_Given task A_
In the comment thread, what role does David say the poppy played in "The Wizard of Oz"?

_Page text_
====

What an awesome post. I wasn't sure if there were others experiencing similar feelings as I had.
I'm not too happy about the wars in Afghanistan and Iraq. I feel my country has run this into the ground. So many families destroyed; nations toppled, cultures devasted.
Indeed, "Man does not know the way to peace."
I too, said no to the poppy this year. I enjoyed your article.
Dixie
David said…
Dear SNEE,
Yes, I suppose the story of my family on my mother's side is quite extraordinary. It has always fascinated me, so I'm glad you enjoyed it too.
What I didn't know about the poppy was that it was the sleeping potion in "The Wizard of Oz". Being a film buff, I should be ashamed! But thanks for letting me know, anyway.
As for "enjoying" the fall, "enjoying" may be the wrong word, as over here the weather, after our little Indian Summer in October, is getting colder, windier, and wetter. But thanks for asking, and many thanks for your comment. It's nice to know that at least some one appreciates me!
With Very Best Wishes,
David.
David said…
Dear Dixie,
Glad to have you as a comrade in being unhappy about both our countries' involvements abroad. What I read in the book I mentioned actually quite shocked me. I was already unsure about the reasons why we had gone to war, but when I learnt more, it sealed my opinion.
Maybe some will think us "unpatriotic" for not wearing a poppy, but I hope we both show we have good reasons for not doing so.
Thanks, Dixie.
With Very Best Wishes and much peace, your way,
David.
klahanie said…
Dear David,
Apologies for not responding sooner. I have read and reread this superbly written, thoughtful and heartfelt posting.
I want to tell you that I agree with your take on the poppy. I was relieved that your two other notable commentors reacted in a way that understood your reasoning. I'm most assuredly with you on this and I admire your sentiments.
I also wanted to thank you for your guest posting on my site. Greatly appreciated during these times when I struggle to focus.
In peace and hope, your way, Gary
David said…
Dear Gary,
Thanks for your comment and concern, particularly during this difficult time for you.
I certainly hope things improve soon, and I will be in touch in due course.
With Very Best Wishes, your way,
David.
klahanie said…
Cheers David and at almost three in the morning, I'm leaving this comment. Yikes!

====

_Records from a data source_

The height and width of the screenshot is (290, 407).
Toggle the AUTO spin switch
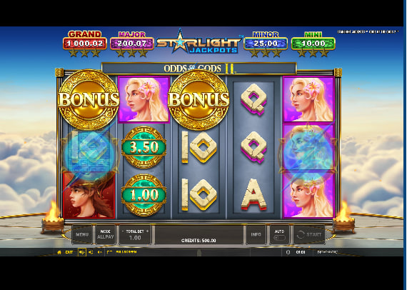tap(280, 238)
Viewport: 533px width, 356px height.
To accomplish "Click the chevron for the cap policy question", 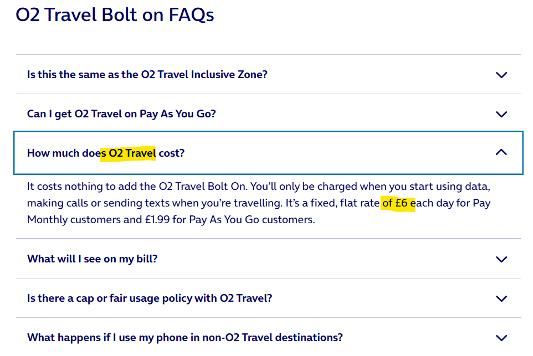I will click(501, 298).
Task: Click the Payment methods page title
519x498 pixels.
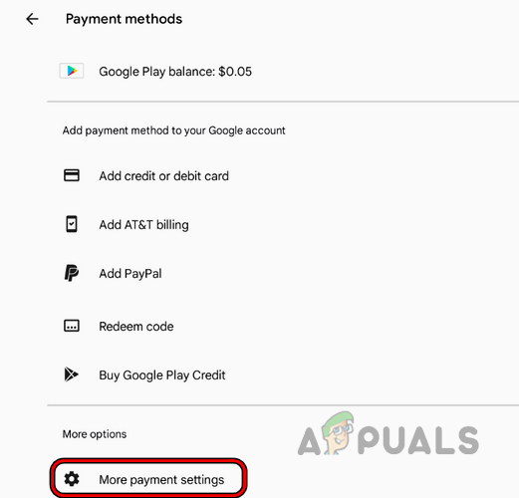Action: pyautogui.click(x=124, y=19)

====

_Given task B_
Format the records from the line with "Task: Click the Payment methods page title" through the end of the records as a JSON list of strings, one string per line, with blank lines omitted and the pictures left out.

_Exercise solution A_
It was the sleeping potion.

_Exercise solution B_
[
  "Task: Click the Payment methods page title",
  "519x498 pixels.",
  "Action: pyautogui.click(x=124, y=19)"
]